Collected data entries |
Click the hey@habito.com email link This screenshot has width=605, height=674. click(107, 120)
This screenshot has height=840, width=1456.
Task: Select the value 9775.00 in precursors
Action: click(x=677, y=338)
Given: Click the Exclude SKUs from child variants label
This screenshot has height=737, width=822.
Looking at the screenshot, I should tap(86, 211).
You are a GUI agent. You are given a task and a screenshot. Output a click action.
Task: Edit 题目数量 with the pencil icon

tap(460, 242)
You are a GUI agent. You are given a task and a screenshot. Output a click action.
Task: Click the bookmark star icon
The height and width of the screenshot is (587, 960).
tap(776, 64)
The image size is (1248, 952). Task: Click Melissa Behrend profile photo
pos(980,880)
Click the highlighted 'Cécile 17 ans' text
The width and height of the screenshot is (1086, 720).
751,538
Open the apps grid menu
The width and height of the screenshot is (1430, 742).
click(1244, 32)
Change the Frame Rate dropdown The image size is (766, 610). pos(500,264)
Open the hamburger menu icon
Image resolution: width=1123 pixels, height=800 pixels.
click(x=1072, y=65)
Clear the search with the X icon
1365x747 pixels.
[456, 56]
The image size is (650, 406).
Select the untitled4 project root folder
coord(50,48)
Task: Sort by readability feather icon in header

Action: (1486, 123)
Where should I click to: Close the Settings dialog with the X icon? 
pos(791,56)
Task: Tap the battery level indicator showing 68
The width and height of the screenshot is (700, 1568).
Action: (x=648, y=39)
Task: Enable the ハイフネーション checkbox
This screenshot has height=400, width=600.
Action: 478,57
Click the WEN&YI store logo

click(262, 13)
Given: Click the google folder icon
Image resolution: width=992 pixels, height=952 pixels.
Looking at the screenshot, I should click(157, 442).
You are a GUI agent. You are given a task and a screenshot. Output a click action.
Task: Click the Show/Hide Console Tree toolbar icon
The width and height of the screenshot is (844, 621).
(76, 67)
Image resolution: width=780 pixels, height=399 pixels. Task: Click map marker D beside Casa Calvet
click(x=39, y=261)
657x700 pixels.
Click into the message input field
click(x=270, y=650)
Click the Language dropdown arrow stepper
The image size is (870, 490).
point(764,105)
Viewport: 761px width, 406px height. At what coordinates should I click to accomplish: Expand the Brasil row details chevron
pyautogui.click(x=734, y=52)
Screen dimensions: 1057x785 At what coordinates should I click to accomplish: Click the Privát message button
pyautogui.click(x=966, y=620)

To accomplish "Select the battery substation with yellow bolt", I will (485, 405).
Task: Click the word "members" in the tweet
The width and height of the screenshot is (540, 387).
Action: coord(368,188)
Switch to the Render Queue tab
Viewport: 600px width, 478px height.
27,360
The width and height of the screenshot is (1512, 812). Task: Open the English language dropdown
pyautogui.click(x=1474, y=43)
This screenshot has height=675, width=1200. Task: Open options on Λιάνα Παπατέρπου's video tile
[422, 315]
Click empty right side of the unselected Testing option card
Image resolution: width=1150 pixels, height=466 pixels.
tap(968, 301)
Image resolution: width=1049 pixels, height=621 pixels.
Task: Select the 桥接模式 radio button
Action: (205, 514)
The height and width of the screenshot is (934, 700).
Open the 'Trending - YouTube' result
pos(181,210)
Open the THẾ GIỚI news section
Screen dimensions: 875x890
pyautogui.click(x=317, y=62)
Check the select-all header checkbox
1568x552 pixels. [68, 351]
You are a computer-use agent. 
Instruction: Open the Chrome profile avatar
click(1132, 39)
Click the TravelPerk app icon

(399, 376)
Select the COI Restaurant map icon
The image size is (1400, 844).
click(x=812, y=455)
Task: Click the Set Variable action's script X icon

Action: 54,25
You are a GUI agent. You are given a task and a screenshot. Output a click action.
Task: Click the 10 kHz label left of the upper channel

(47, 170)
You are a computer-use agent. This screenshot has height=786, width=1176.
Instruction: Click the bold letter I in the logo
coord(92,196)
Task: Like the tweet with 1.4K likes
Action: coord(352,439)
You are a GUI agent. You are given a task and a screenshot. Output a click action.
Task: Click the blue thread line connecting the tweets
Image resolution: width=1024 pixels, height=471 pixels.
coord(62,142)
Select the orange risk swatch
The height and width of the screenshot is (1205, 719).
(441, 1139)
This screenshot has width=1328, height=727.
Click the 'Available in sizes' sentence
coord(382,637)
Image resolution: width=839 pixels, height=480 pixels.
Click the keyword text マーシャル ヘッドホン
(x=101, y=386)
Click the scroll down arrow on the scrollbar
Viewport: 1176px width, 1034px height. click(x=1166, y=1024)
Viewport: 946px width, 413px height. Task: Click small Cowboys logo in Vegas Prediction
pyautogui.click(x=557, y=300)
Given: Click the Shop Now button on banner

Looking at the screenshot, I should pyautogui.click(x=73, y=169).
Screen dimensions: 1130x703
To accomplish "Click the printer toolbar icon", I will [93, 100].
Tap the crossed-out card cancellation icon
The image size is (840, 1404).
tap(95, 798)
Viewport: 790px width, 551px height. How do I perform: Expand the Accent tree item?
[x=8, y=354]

EXERCISE | Nothing in the entries above may be left out; retype them all exactly.

RESULT BELOW |
Click the hey@habito.com email link This screenshot has width=605, height=674. click(107, 120)
This screenshot has height=840, width=1456.
Task: Select the value 9775.00 in precursors
Action: click(x=677, y=338)
Given: Click the Exclude SKUs from child variants label
This screenshot has height=737, width=822.
Looking at the screenshot, I should tap(86, 211).
You are a GUI agent. You are given a task and a screenshot. Output a click action.
Task: Edit 题目数量 with the pencil icon

tap(460, 242)
You are a GUI agent. You are given a task and a screenshot. Output a click action.
Task: Click the bookmark star icon
The height and width of the screenshot is (587, 960).
tap(776, 64)
The image size is (1248, 952). Task: Click Melissa Behrend profile photo
pos(980,880)
Click the highlighted 'Cécile 17 ans' text
The width and height of the screenshot is (1086, 720).
751,538
Open the apps grid menu
The width and height of the screenshot is (1430, 742).
click(1244, 32)
Change the Frame Rate dropdown The image size is (766, 610). pos(500,264)
Open the hamburger menu icon
Image resolution: width=1123 pixels, height=800 pixels.
click(x=1072, y=65)
Clear the search with the X icon
1365x747 pixels.
[456, 56]
The image size is (650, 406).
Select the untitled4 project root folder
coord(50,48)
Task: Sort by readability feather icon in header

Action: (1486, 123)
Where should I click to: Close the Settings dialog with the X icon? 
pos(791,56)
Task: Tap the battery level indicator showing 68
The width and height of the screenshot is (700, 1568).
Action: (x=648, y=39)
Task: Enable the ハイフネーション checkbox
This screenshot has height=400, width=600.
Action: 478,57
Click the WEN&YI store logo

click(262, 13)
Given: Click the google folder icon
Image resolution: width=992 pixels, height=952 pixels.
Looking at the screenshot, I should click(157, 442).
You are a GUI agent. You are given a task and a screenshot. Output a click action.
Task: Click the Show/Hide Console Tree toolbar icon
The width and height of the screenshot is (844, 621).
(76, 67)
Image resolution: width=780 pixels, height=399 pixels. Task: Click map marker D beside Casa Calvet
click(x=39, y=261)
657x700 pixels.
Click into the message input field
click(x=270, y=650)
Click the Language dropdown arrow stepper
The image size is (870, 490).
point(764,105)
Viewport: 761px width, 406px height. At what coordinates should I click to accomplish: Expand the Brasil row details chevron
pyautogui.click(x=734, y=52)
Screen dimensions: 1057x785 At what coordinates should I click to accomplish: Click the Privát message button
pyautogui.click(x=966, y=620)

To accomplish "Select the battery substation with yellow bolt", I will (485, 405).
Task: Click the word "members" in the tweet
The width and height of the screenshot is (540, 387).
Action: coord(368,188)
Switch to the Render Queue tab
Viewport: 600px width, 478px height.
27,360
The width and height of the screenshot is (1512, 812). Task: Open the English language dropdown
pyautogui.click(x=1474, y=43)
This screenshot has height=675, width=1200. Task: Open options on Λιάνα Παπατέρπου's video tile
[422, 315]
Click empty right side of the unselected Testing option card
Image resolution: width=1150 pixels, height=466 pixels.
tap(968, 301)
Image resolution: width=1049 pixels, height=621 pixels.
Task: Select the 桥接模式 radio button
Action: (205, 514)
The height and width of the screenshot is (934, 700).
Open the 'Trending - YouTube' result
pos(181,210)
Open the THẾ GIỚI news section
Screen dimensions: 875x890
pyautogui.click(x=317, y=62)
Check the select-all header checkbox
1568x552 pixels. [68, 351]
You are a computer-use agent. 
Instruction: Open the Chrome profile avatar
click(1132, 39)
Click the TravelPerk app icon

(399, 376)
Select the COI Restaurant map icon
The image size is (1400, 844).
click(x=812, y=455)
Task: Click the Set Variable action's script X icon

Action: 54,25
You are a GUI agent. You are given a task and a screenshot. Output a click action.
Task: Click the 10 kHz label left of the upper channel

(47, 170)
You are a computer-use agent. This screenshot has height=786, width=1176.
Instruction: Click the bold letter I in the logo
coord(92,196)
Task: Like the tweet with 1.4K likes
Action: coord(352,439)
You are a GUI agent. You are given a task and a screenshot. Output a click action.
Task: Click the blue thread line connecting the tweets
Image resolution: width=1024 pixels, height=471 pixels.
coord(62,142)
Select the orange risk swatch
The height and width of the screenshot is (1205, 719).
(441, 1139)
This screenshot has width=1328, height=727.
Click the 'Available in sizes' sentence
coord(382,637)
Image resolution: width=839 pixels, height=480 pixels.
Click the keyword text マーシャル ヘッドホン
(x=101, y=386)
Click the scroll down arrow on the scrollbar
Viewport: 1176px width, 1034px height. click(x=1166, y=1024)
Viewport: 946px width, 413px height. Task: Click small Cowboys logo in Vegas Prediction
pyautogui.click(x=557, y=300)
Given: Click the Shop Now button on banner

Looking at the screenshot, I should pyautogui.click(x=73, y=169).
Screen dimensions: 1130x703
To accomplish "Click the printer toolbar icon", I will [93, 100].
Tap the crossed-out card cancellation icon
The image size is (840, 1404).
tap(95, 798)
Viewport: 790px width, 551px height. How do I perform: Expand the Accent tree item?
[x=8, y=354]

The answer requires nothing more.